Depending on the emphasis you put on the bolded person, you get different interpretations: 

1) the tree was desired to make one wise. In this case, "one" serves as an impersonal pronoun referring to the partaker of the tree's fruit. 

2) the tree was desired to make one wise. In this case, "one" is a quantitative adjective used to describe the number of people the tree would make wise. Could it be that the knowledge of good and evil was meant for just one? One - you know, perhaps God, who created the knowledge of good and evil? 

Maybe the Hebrew text clears this all up, and I'm reading into things, but that second option is pretty crazy, right? It would make one (person) wise. This actually flows into patterns of iniquity from Isaiah 12:13-14 that I've written on before - 

You said in your heart,
    ‘I will ascend to heaven;
above the stars of God
   I will set my throne on high;
I will sit on the mount of assembly
    in the far reaches of the north;
14 I will ascend above the heights of the clouds;
    I will make myself like the Most High.’


The Most High was the one who had the knowledge - and in taking the fruit, Eve showed she also wanted it, she wanted to be like the Most High and know what He knew. 

In any event, Bonhoeffer talks about man's relationship with God, his understanding with God, his understanding of self, his understanding and relationship with fellow man, and a hundred other things. I'm going to share some of my favorite bits so far. It is pretty thick, so it will take awhile to get through, but I recommend it. Highly.

Material supplied.

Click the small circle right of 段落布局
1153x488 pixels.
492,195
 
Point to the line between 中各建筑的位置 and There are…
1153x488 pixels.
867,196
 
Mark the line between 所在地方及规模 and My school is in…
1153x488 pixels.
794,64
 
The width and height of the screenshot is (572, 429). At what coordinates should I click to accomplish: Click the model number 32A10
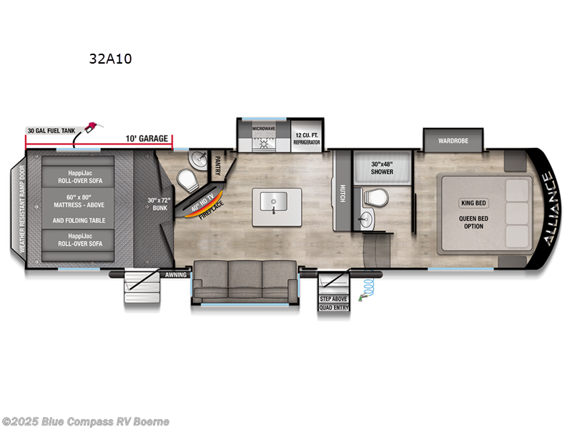click(x=110, y=59)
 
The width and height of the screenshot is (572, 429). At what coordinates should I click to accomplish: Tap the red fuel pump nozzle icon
click(x=91, y=129)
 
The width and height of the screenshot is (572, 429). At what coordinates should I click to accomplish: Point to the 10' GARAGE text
click(x=147, y=138)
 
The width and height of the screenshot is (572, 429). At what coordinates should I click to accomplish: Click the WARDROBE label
click(x=454, y=141)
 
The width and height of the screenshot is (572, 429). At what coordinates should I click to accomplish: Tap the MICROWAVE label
click(x=263, y=129)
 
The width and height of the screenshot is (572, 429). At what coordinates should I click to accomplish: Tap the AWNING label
click(x=176, y=274)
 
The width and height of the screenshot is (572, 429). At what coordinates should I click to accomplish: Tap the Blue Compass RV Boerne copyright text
click(x=86, y=421)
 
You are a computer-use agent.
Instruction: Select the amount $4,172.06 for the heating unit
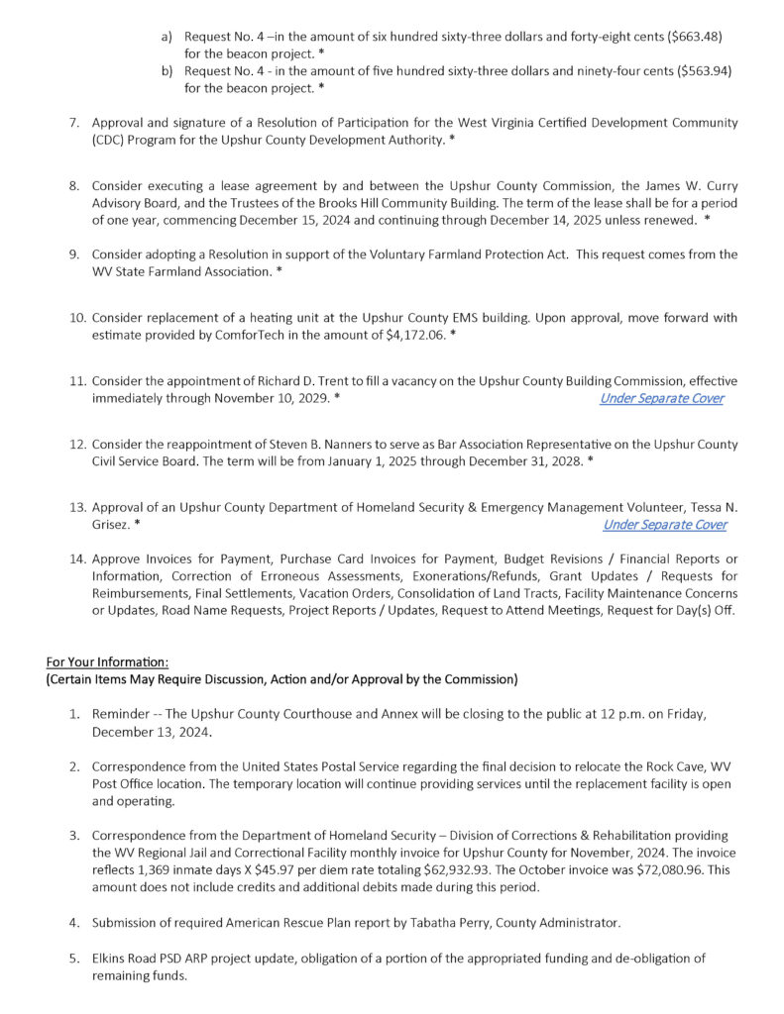pos(414,336)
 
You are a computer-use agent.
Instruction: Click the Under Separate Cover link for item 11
pos(661,398)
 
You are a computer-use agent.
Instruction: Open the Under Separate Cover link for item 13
pos(664,525)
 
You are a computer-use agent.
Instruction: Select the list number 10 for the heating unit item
pos(78,319)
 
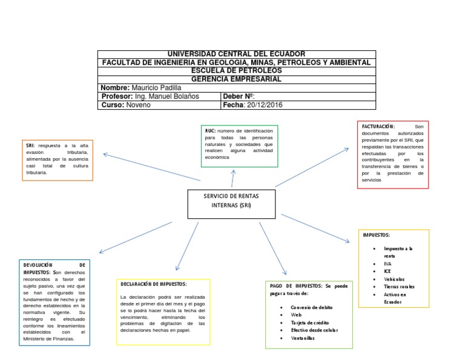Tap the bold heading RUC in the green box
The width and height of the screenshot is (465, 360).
(210, 130)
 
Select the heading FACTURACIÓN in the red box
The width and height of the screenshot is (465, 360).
(378, 125)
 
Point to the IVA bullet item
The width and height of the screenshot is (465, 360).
(388, 264)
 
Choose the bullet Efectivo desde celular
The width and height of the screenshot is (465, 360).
(314, 330)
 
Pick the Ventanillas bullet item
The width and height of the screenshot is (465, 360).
(303, 338)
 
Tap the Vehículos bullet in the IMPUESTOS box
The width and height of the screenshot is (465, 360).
(395, 279)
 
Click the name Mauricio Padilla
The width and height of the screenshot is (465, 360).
(156, 88)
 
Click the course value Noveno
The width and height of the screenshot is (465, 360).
(139, 105)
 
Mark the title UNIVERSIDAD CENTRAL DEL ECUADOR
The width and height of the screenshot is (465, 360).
(237, 54)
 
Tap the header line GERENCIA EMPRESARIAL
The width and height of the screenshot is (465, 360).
(237, 79)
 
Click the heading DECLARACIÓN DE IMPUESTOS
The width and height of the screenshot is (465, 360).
(154, 284)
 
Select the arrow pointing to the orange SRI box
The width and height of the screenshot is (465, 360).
(151, 167)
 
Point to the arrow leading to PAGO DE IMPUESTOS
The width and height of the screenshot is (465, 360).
(273, 248)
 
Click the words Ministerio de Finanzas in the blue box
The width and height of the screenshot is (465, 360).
(48, 339)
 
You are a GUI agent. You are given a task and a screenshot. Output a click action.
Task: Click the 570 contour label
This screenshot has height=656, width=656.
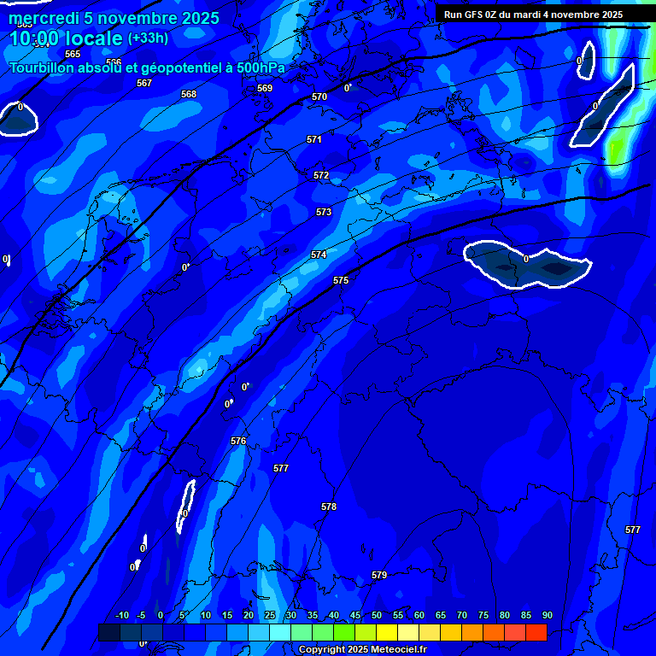click(319, 97)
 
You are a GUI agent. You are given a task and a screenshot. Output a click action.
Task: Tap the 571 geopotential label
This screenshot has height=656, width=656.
click(314, 139)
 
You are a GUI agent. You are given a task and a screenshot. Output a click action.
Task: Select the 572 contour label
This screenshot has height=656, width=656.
click(321, 175)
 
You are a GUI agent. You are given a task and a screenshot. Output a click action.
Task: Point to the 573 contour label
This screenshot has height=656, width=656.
click(324, 212)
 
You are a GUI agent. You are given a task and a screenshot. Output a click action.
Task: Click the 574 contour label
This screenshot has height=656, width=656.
click(319, 255)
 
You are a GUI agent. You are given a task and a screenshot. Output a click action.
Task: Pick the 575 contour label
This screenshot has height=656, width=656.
click(341, 280)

Set task.
Answer from the reflection on the tree of knowledge:
(a) In the first interpretation, what kind of word does "one" serve as?
(b) From which book of the Bible does the writer quote the patterns of iniquity?
(c) Why does the writer say the recommended work will take a while to get through?
The listing has no connection to the reflection on the tree of knowledge.

Answer below.
(a) An impersonal pronoun, referring to the partaker of the tree's fruit.
(b) Isaiah.
(c) Because it is pretty thick.